Ermeni çeteleri sadece Anadolu'da savunmasız sivil Türkleri ve Kürtleri; Kafkasya tarafında da Çerkezleri katletmişlerdir. Yaptıkları katliamları ve yüz binlerce insanı göçe zorladıklarını övünerek anlatmışlardır. Bununla ilgili pek çok belge bölge ülkelerin arşivlerinde mevcuttur. Osmanlı devleti, Ermeni nüfusu geçici olarak başka bölgelere gönderme kararı alınmıştır. Bu karar çete saldırıların yoğun olduğu yerlerdeki Ermeni nüfusu kapsamaktadır. Yeri değiştirilen Ermeni nüfusun sayısı konusunda pek çok tezvirat ortada dolaşmaktadır. I. Dünya Savaşı öncesi Ermeni nüfusu 1 milyon 300 bin. Sayın Biden gibi konuşmuyorum.Şu anda 1 milyonun üzerinde arşivlerimizde belge var. Ben belgelere dayanarak konuşuyorum, sayın Biden gibi konuşmuyor. Acaba Amerika'nın arşivinde ne kadar belge var? Avrupa'da ne kadar belge var? Açabiliyor mu? Biz hodri meydan diyoruz. Ama bugüne kadar bu - çağrılara cevap veremediler.

İran'a ve Rusya'ya gidenlerle rakam 500 bine ulaşmaktadır. Dolayısıyla Amerika'nın kendi raporlarında bile sevke tabi tutulanların sayısı 600 bin olarak belirtilmektedir ki, gerçek rakam daha da azdır. Salgın hastalık, asayiş sorunlarından veya güvenlik güçleriyle çatışarak hayatını kaybedenlerin sayısı 150 bini ancak bulmaktadır. Elbette bu 150 bin kişinin her biri candır ve elbette önemli rakamdır.

Ermeni tarihçiler kayıpların çoğunun cephedeki savaşlarda yaşandığını da belirtirler. Osmanlı devleti Ermeni nüfusu başka bir yere göndermemiş, kendi toprakları içinde yer değiştirtmiştir. Hazırlık için 1 hafta süre verilmiş, mazereti olanlar sevkten muaf tutulmuştur. Sevkte gereken idari tedbirler alınmış, gereken tahsisat yerel birimlere gönderilmiştir. Kimsesiz kalmış olan Ermeni çocuklara sahip çıkılarak kendileri için yetimhaneler kurulmuştur Sayın Biden.

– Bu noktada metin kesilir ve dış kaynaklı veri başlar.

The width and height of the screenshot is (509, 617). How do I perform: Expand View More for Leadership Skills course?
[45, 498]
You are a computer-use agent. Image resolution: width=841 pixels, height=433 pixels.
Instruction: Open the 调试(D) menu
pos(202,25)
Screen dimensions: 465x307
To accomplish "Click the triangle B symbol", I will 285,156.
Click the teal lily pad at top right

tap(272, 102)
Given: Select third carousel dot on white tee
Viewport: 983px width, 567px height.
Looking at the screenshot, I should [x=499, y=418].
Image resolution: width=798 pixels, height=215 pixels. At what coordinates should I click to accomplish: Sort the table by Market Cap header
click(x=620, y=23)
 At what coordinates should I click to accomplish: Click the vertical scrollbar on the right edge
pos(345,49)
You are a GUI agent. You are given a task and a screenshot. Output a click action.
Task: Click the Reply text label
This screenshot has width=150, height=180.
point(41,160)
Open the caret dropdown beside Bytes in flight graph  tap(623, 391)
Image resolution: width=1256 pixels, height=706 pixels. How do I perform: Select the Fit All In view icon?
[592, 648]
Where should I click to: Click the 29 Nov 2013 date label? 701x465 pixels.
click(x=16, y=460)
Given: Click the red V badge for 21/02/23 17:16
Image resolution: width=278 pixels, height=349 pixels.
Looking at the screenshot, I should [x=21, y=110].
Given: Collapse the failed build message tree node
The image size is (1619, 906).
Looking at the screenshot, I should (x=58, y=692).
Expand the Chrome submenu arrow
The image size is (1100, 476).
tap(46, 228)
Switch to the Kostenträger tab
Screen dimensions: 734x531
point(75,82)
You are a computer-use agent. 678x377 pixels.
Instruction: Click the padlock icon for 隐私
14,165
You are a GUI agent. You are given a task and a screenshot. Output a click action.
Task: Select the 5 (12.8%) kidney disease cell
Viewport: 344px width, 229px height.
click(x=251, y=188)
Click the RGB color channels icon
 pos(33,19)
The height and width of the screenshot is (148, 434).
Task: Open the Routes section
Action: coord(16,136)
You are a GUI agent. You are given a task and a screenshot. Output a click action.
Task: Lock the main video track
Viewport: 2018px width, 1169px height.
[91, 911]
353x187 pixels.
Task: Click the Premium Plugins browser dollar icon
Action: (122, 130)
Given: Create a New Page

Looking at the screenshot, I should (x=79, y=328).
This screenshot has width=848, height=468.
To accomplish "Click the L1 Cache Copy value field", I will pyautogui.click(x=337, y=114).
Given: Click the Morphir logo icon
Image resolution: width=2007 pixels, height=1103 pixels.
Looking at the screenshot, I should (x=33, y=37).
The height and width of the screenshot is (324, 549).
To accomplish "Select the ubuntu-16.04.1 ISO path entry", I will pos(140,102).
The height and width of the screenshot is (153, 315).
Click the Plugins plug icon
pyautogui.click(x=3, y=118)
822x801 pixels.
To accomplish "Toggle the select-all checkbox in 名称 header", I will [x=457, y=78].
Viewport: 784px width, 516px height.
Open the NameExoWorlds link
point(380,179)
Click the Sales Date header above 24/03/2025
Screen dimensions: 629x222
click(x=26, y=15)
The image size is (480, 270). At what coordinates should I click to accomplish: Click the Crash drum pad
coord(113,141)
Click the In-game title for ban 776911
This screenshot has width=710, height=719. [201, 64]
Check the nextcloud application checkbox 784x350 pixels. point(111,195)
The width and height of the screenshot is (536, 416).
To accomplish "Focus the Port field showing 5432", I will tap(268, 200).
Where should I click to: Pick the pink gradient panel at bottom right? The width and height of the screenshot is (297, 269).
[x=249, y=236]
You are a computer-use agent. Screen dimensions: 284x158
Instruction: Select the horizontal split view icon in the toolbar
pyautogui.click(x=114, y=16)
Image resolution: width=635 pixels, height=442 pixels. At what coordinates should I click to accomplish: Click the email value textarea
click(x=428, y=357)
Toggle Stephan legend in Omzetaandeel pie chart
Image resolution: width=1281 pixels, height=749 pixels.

İstanbulumuzda 100 bin Ermeni yaşamaktadır. Herhalde insanlar soykırıma uğradıkları yerlere geri dönmezler sayın Biden.

Osmanlı cephede düşmanda değil sınırları içindeki çetecilerle mücadele ederken savaşı kaybetmiş olacaktı. Allah göstermesin İstiklal Harbimizi bile tehlikeye atacak boyutlara bırakabilirdi. Ermenileri bu sinsi senaryoda acımasızca kullanmışlar, amaçlarına ulaşamayınca ölülerini dahi istismar etmekten çekinmemişlerdir. 1 asır önce bugünkü Ermenistan'ın olduğu yerde nüfusun yüzde 80'inden fazla Müslümanlardan oluşuyordu. Bugün neredeyse kimse kalmamıştır.

Pek çok yerde Ermenilerin katlettiği Türklere ait toplu mezarlar vardır ama hiçbir yerde Ermenilere ait toplu mezara rastlayamazsınız.

30 yıl önce işgal edilen Dağlık Karabağ ve Azerbaycan şehirlerinde yapılanlar da ortadadır. Sayın Biden, Minsk 3'lüsü diye bir üçlü oluşturulmuştu. Amerika, Rusya, Türkiye vardı. 30 yıl bu işgalden kurtarmadınız, oradaki insanları ve Azeri kardeşlerimiz ne yazık ki 1 milyonu aşkın oralardan hicret etmek durumunda kaldı.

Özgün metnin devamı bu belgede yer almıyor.